Já vamos à história completa. Para já, vamos à mudança do segredo de justiça e do regime de escutas, cujo tiro de partida está dado, sob proposta do procurador geral da República e com o alto patrocínio do primeiro-ministro. Boas intenções. O Inferno está cheio delas.

O segredo de justiça tem sido tão estanque como um coador, dizimando vidas e reputações de suspeitos culpados e de suspeitos inocentes. Na entrevista à SIC, Sócrates não disse frase mais acertada: a publicação de escutas não é apenas uma intrusão na vida privada. É uma ameaça à Justiça. Faltou acrescentar: e à democracia.

Esta coluna não tem sido meiga para com o primeiro-ministro, quanto à suspeita credível de ter estado envolvido num plano soez de assalto à comunicação social. Mas todas as críticas não justificam o aplauso à violação do segredo de justiça que se está a praticar.

As escutas são napalm sobre uma floresta: queima tudo e todos. E a violação de segredo de justiça tem trilhado um caminho em Portugal que deixa um rasto de cadáveres que não terão segunda oportunidade para se refazerem dos danos. Como Ferro Rodrigues, que foi escutado precisamente a dizer que se estava, digamos, nas tintas para o segredo de justiça. O segredo de justiça é que se esteve, digamos, nas tintas para ele: acabou-lhe com a carreira política.

A violação do segredo de justiça é abominável, já o escrevi noutras ocasiões: há seis anos no processo Casa Pia, há seis semanas no "Apito Dourado". Os textos estão disponíveis online [aqui e aqui].

Frases fora de contexto, versões truncadas e sem contraditório, nomes atirados para a fogueira... Os vícios são óbvios.
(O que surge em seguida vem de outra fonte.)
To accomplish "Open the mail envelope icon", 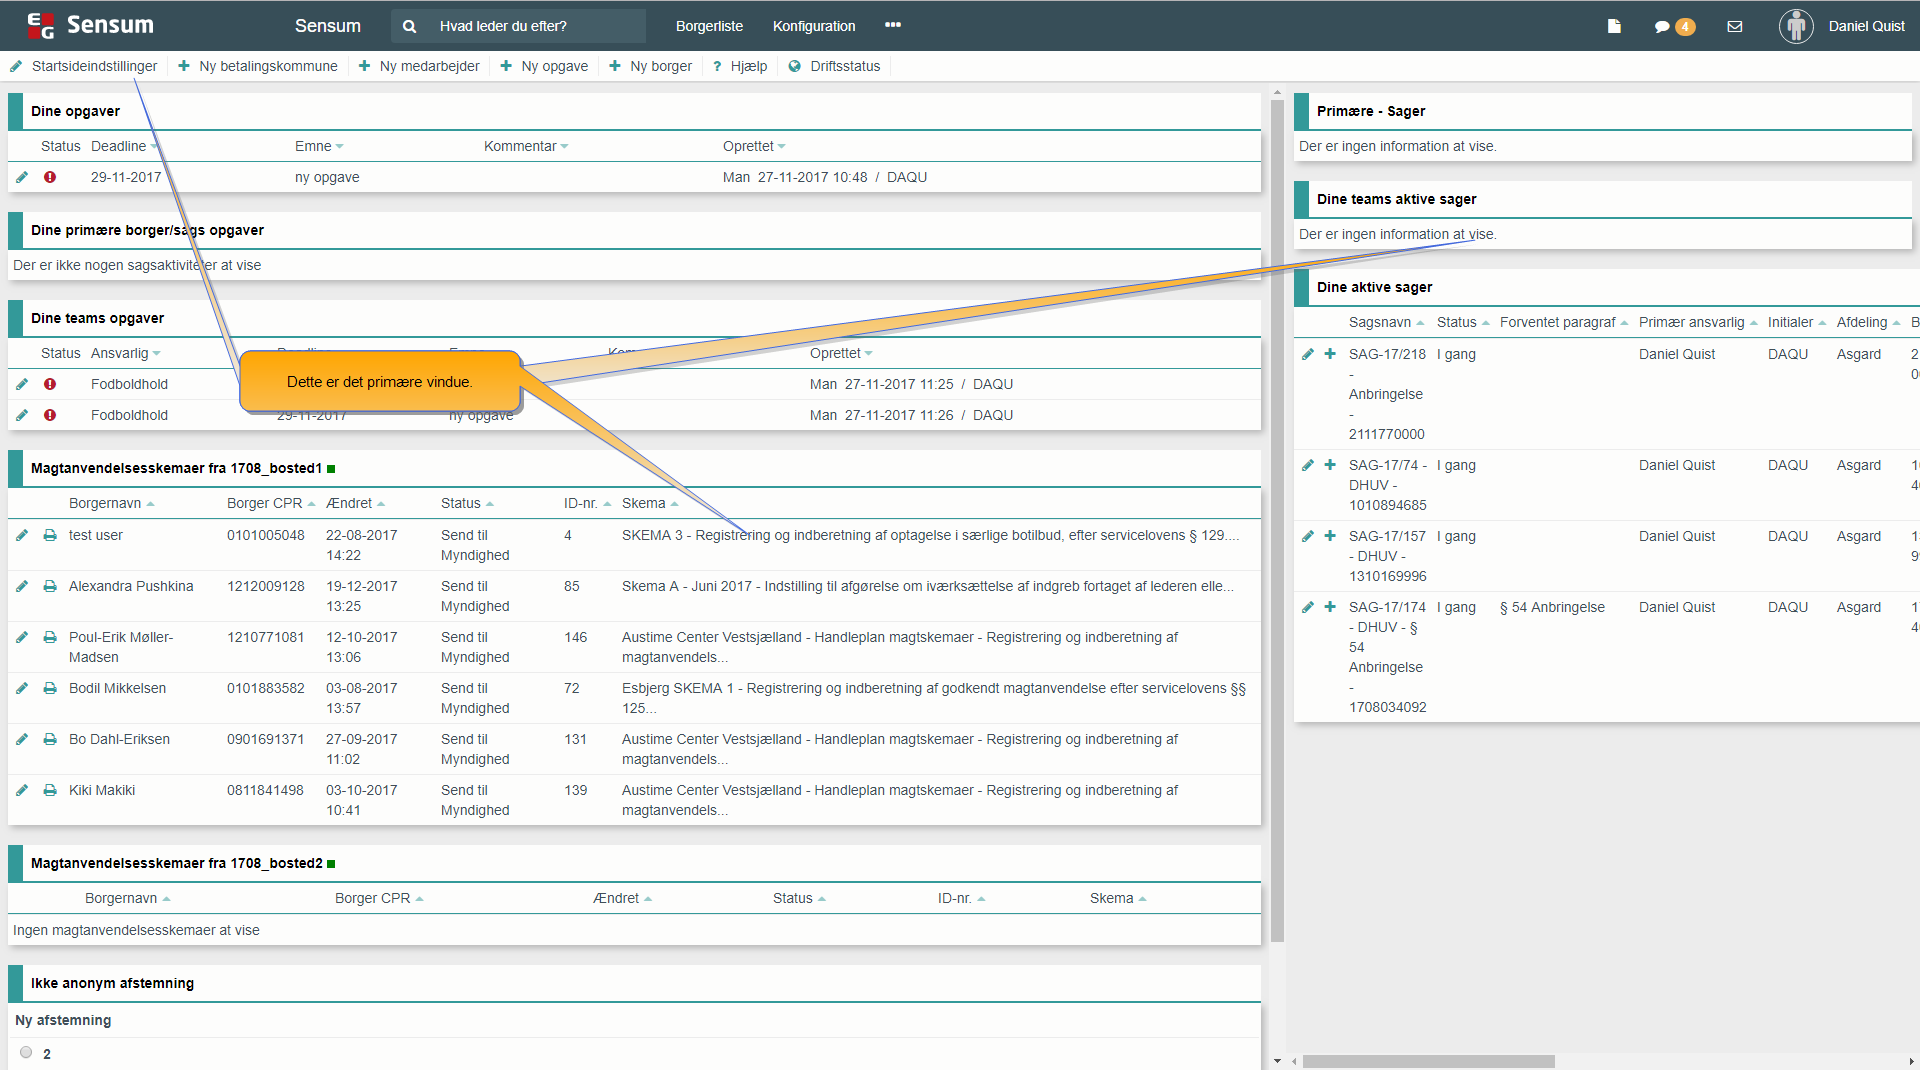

A liberdade é um bem superior em troca de responsabilidade. Se não perde-se. É o que pode acontecer.

Devem os magistrados escutar magistrados, como em desespero de causa admite Cândida Almeida? Pode o segredo de justiça escancarar-se? Cadear-se? Vamos voltar a reformar o Código do Processo Penal à medida de casos específicos?
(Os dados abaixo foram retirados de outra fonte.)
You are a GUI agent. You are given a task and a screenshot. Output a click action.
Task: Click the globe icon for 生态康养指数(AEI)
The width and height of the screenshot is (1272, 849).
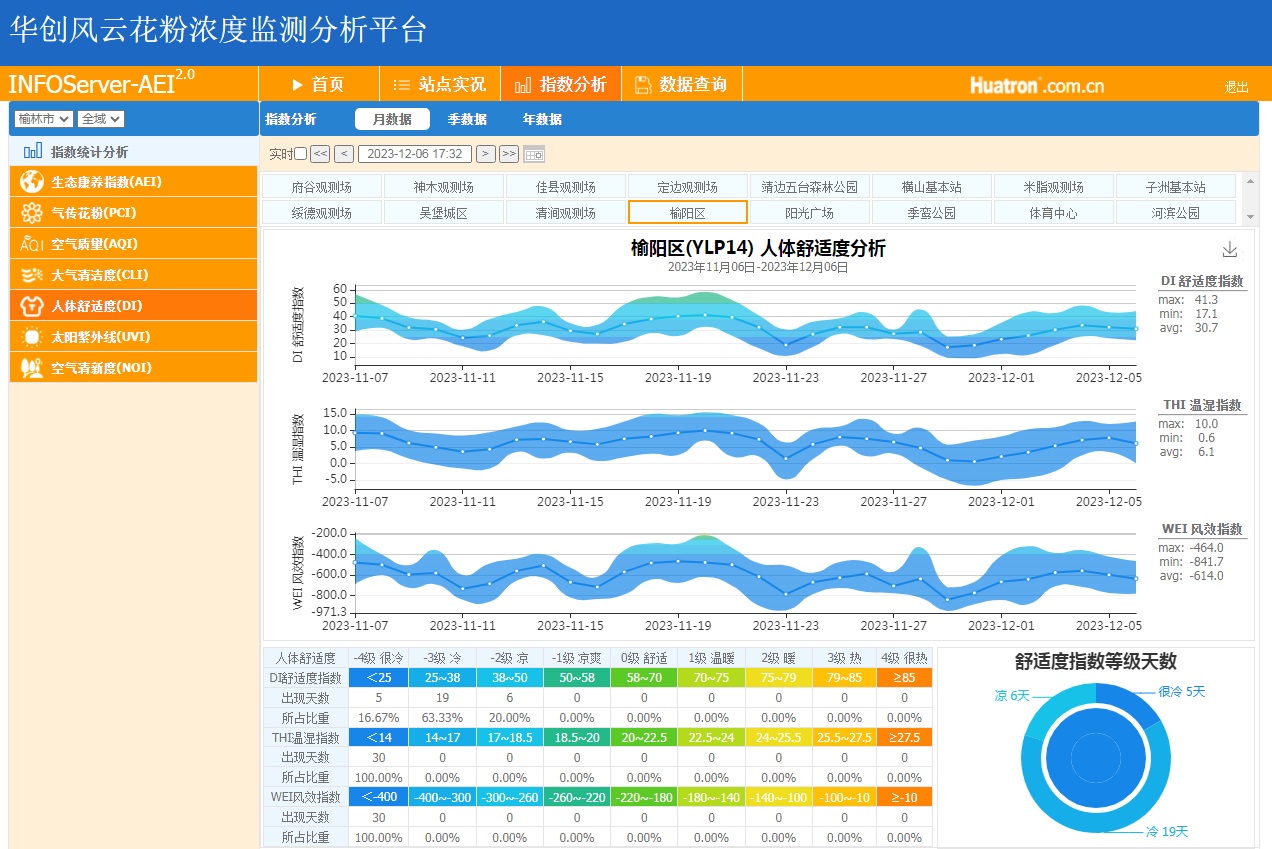[32, 182]

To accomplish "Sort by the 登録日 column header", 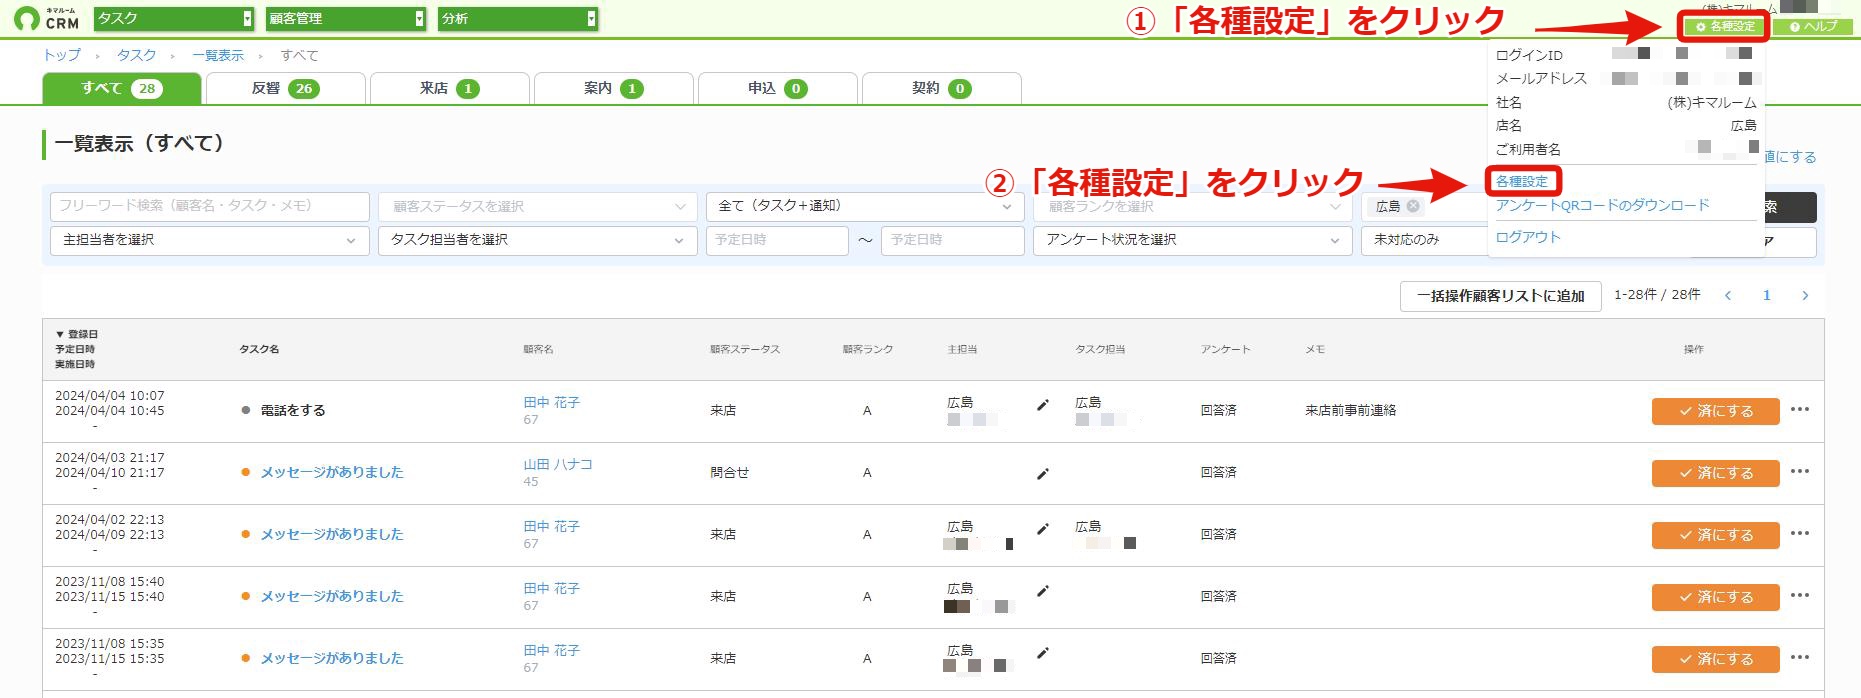I will (77, 334).
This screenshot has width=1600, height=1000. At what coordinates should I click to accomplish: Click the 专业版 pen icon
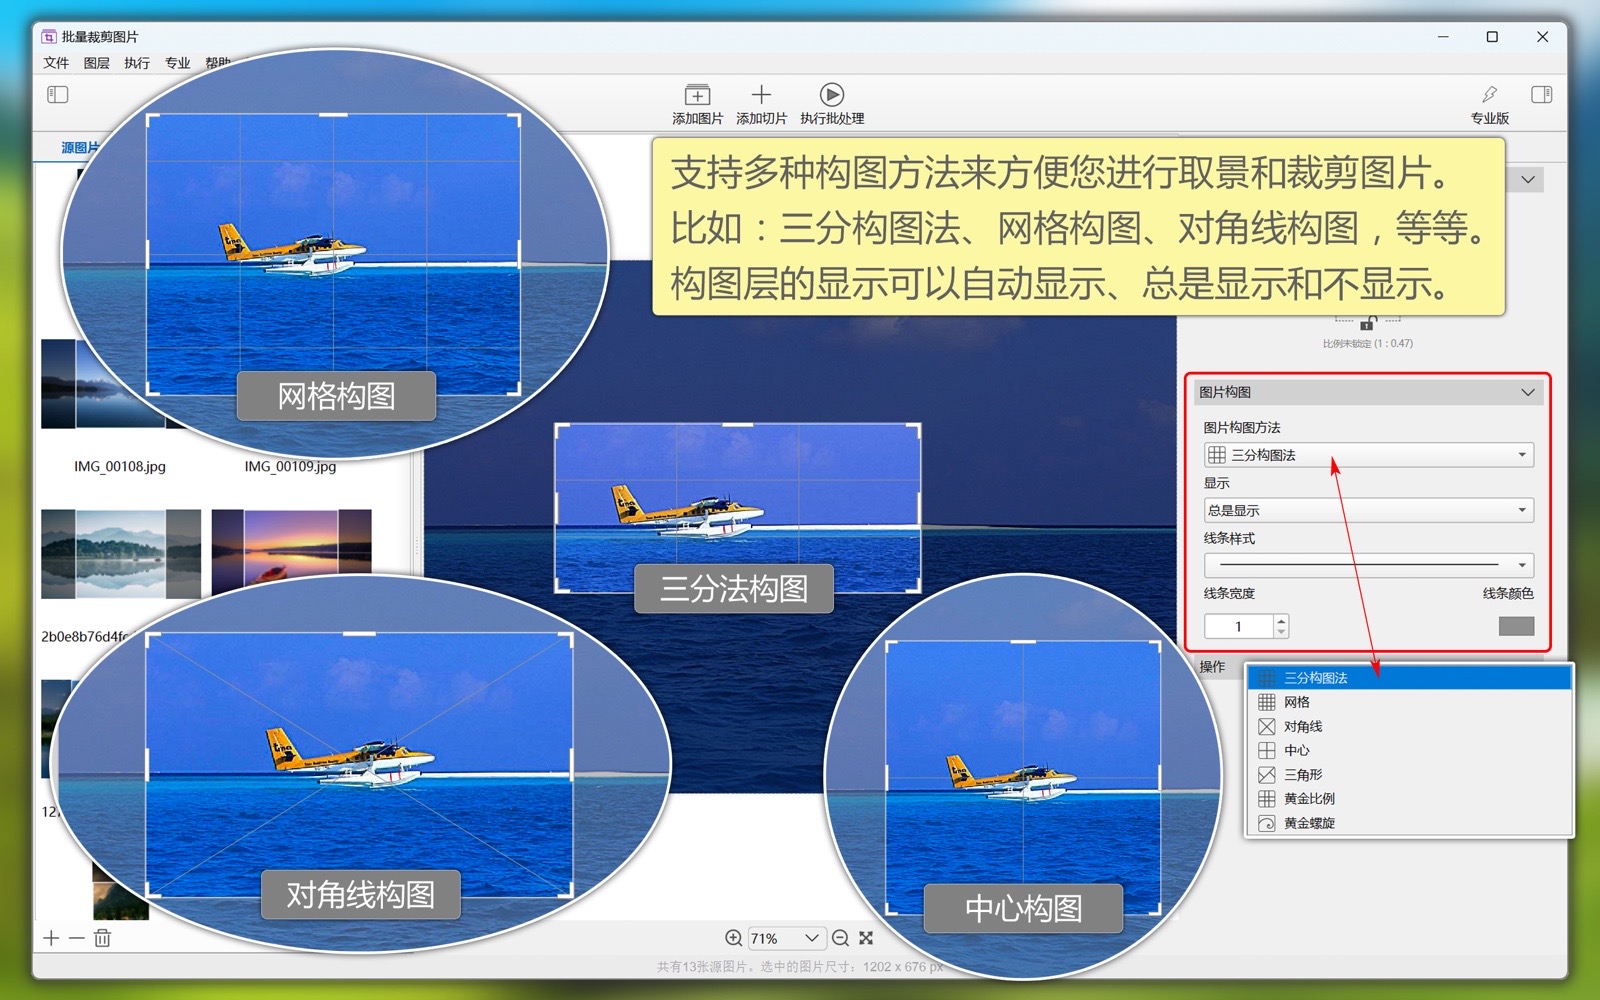tap(1489, 95)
A possibilidade de magistrados serem escutados para casos de violação de segredo justiça é assustadora. Cândida Almeida está a assumir publicamente que suspeita de magistrados. Escutá-los para este fim seria também escutar... jornalistas em conversas com fontes. Não é o Estado que queremos. Mas é o estado em que estamos.
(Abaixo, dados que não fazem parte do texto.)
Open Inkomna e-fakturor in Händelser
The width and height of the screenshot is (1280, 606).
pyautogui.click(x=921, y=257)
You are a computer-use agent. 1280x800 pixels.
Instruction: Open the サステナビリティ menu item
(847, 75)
Mais facilmente as escutas passam a ser limitadas apenas a casos de terrorismo ou tráfico de droga (deixando a corrupção...) do que se chega a esse ponto. Mas é preciso tapar este vazamento que viola o segredo de justiça e que, nisso, viola a própria Justiça. Todos já tivemos conversas telefónicas que, lidas de uma determinada forma, são comprometedoras. Quer ver?

Sim, a conversa com Sousa Cintra é verídica, foi há meia dúzia de anos. O empresário ligou discordando de uma notícia sobre um pedido de falência da sua empresa de cervejas. Assegurando que a Cerveja Cintra era "a melhor do mundo", perguntou se conhecíamos a sua mistura de cerveja branca e preta: a... "Mulata".

Para mudar o descalabro em que a justiça se encontra, o legislador pode perseguir e punir a violação do segredo. Mas se quer mudar mesmo, tem de ir fundo e libertar o sistema de justiça das amarras que lhe atou. A violação do segredo de justiça não é uma excentricidade de magistrados. São as linhas tortas de um sistema que quer escrever direito. E Direito.